ADR033: Foundation for admission or conversion webhooks - CA bundle injection
-
Status: accepted
-
Deciders:
-
Andrew Kenworthy
-
Malte Sander
-
Sascha Lautenschlaeger
-
-
Date: 2024-01-09
Technical Story: https://github.com/stackabletech/issues/issues/361
Context
There are many use cases for the future development of the SDP that involve validating, mutating and conversion webhooks. Tasks that must be tackled in the near future include:
-
The proper versioning of our CRDs and the possibility of smoothly up- and downgrading between versions including breaking changes (see https://github.com/stackabletech/documentation/issues/273)
-
Fixing the commons operator initial restarting problem (see https://github.com/stackabletech/commons-operator/issues/111 and spike https://github.com/stackabletech/commons-operator/tree/spike/sts-restarter-webhook)
-
Inject logging / vector sidecar containers (mutating)
When the Kubernetes API server receives an incoming request, for example when a custom resource should be created, webhooks can intercept that request after authentication and authorization. The following steps are performed before the server finally persists the object into etcd.
-
Authentication / Authorization
-
Mutating admission
-
Schema validation
-
Validation admission
-
Conversion to storage version
The steps 2 to 4 may run in a loop if multiple mutating admissions are performed and can have side effects.
In order for the Kubernetes API server to contact webhook controllers, the webhook endpoints have to present a certificate trusted by the Kubernetes API server. This can be configured similarly for conversion and validating / mutating webhooks as follows.
Conversion webhooks CA configuration
The following snippet shows a CRD containing multiple versions (v1beta1, v1) with different schemas.
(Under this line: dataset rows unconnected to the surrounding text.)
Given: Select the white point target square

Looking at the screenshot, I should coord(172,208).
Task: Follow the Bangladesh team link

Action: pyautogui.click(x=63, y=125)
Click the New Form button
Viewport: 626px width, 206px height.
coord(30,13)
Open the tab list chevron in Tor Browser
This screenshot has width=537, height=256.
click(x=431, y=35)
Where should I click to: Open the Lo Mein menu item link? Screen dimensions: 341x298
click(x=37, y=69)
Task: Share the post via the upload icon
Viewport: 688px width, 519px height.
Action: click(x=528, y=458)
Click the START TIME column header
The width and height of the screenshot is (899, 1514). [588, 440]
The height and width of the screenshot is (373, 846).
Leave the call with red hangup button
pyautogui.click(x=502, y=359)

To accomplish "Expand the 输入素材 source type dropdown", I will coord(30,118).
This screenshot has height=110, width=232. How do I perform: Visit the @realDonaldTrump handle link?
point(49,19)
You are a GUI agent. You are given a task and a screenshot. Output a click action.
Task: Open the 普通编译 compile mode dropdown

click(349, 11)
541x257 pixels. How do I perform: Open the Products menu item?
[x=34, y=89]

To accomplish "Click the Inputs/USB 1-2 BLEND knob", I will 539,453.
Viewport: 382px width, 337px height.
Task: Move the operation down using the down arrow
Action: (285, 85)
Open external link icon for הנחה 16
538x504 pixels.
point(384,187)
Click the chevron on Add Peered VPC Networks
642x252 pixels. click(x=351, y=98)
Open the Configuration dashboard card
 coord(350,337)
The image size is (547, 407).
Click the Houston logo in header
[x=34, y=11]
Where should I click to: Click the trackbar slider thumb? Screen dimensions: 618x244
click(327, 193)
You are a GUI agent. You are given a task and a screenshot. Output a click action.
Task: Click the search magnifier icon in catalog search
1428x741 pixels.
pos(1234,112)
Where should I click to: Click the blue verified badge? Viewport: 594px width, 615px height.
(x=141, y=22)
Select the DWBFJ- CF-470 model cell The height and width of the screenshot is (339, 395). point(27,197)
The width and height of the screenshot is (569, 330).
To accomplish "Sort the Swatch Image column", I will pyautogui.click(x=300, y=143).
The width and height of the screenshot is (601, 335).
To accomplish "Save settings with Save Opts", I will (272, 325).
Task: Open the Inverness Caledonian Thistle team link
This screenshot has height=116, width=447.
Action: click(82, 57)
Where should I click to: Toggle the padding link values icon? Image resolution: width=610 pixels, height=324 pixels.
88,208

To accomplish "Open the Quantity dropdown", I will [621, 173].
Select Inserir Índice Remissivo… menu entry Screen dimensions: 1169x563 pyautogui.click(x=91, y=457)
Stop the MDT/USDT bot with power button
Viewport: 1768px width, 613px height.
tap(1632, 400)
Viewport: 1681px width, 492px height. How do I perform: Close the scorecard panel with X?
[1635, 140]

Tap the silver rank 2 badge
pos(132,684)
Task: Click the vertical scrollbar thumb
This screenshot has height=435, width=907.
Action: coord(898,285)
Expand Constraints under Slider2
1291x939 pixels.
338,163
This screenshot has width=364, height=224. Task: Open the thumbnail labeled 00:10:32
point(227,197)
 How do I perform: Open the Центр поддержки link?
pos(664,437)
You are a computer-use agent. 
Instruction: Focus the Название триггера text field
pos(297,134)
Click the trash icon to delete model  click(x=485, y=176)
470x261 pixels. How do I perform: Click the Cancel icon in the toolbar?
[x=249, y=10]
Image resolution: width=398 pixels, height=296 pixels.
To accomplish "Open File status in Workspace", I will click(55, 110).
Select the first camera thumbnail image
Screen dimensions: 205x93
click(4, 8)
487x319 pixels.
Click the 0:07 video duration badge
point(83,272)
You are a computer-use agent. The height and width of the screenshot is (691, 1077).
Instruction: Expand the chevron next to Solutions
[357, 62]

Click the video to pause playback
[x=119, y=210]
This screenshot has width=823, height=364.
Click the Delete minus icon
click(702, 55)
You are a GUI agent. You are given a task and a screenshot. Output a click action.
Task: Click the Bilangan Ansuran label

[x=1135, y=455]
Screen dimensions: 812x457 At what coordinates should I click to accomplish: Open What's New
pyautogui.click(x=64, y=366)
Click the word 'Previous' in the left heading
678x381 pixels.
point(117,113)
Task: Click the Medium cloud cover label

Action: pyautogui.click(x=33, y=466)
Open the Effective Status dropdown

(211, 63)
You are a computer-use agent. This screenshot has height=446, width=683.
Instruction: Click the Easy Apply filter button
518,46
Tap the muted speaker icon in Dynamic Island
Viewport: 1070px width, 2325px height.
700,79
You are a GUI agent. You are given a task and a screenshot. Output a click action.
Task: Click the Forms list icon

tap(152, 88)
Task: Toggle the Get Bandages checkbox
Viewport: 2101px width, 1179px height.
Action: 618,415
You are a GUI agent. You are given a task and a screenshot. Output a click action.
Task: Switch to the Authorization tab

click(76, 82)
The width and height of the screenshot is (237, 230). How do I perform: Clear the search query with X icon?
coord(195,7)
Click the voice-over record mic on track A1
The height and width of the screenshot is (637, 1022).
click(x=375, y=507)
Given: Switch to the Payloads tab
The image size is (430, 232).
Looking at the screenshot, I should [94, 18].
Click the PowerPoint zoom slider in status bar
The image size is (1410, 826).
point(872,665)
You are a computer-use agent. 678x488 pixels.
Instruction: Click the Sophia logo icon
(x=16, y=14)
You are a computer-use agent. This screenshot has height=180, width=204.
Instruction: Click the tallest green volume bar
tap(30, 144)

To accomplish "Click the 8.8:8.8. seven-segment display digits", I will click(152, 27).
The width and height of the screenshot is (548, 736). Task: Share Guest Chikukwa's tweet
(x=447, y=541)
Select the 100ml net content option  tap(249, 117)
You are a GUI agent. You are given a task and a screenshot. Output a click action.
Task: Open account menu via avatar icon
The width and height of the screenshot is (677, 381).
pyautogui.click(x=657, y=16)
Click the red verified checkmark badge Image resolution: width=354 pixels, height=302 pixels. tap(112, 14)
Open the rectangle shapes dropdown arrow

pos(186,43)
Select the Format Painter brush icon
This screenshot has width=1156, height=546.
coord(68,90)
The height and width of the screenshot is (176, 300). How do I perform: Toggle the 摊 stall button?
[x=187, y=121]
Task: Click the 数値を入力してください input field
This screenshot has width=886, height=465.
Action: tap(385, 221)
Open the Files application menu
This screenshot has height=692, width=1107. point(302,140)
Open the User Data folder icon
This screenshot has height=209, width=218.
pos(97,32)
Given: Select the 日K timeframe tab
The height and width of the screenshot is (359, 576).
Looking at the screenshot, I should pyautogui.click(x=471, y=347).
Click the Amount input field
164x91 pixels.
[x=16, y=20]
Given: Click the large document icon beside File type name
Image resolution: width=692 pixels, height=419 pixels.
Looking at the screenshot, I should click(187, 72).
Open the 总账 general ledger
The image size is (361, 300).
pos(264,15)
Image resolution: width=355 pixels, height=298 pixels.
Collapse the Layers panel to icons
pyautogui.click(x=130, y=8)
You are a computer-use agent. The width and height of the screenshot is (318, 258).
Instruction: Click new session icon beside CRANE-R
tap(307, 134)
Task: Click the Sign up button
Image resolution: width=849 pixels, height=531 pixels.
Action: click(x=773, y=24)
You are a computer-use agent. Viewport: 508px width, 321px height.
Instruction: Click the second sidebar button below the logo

The v1beta1 is still the storage version.
Due to schema changes, any custom resource deployed as version v1 requires a conversion webhook.
The conversion.webhook.clientConfig.service points to an endpoint where the actual conversion from an applied v1 to the stored v1beta1 takes place.
The Kubernetes API server must trust the endpoint for which a certificate is provided / injected in conversion.webhook.clientConfig.caBundle.
The CA bundle in this case is injected via a Cert-Manager annotation that is discussed later in this document.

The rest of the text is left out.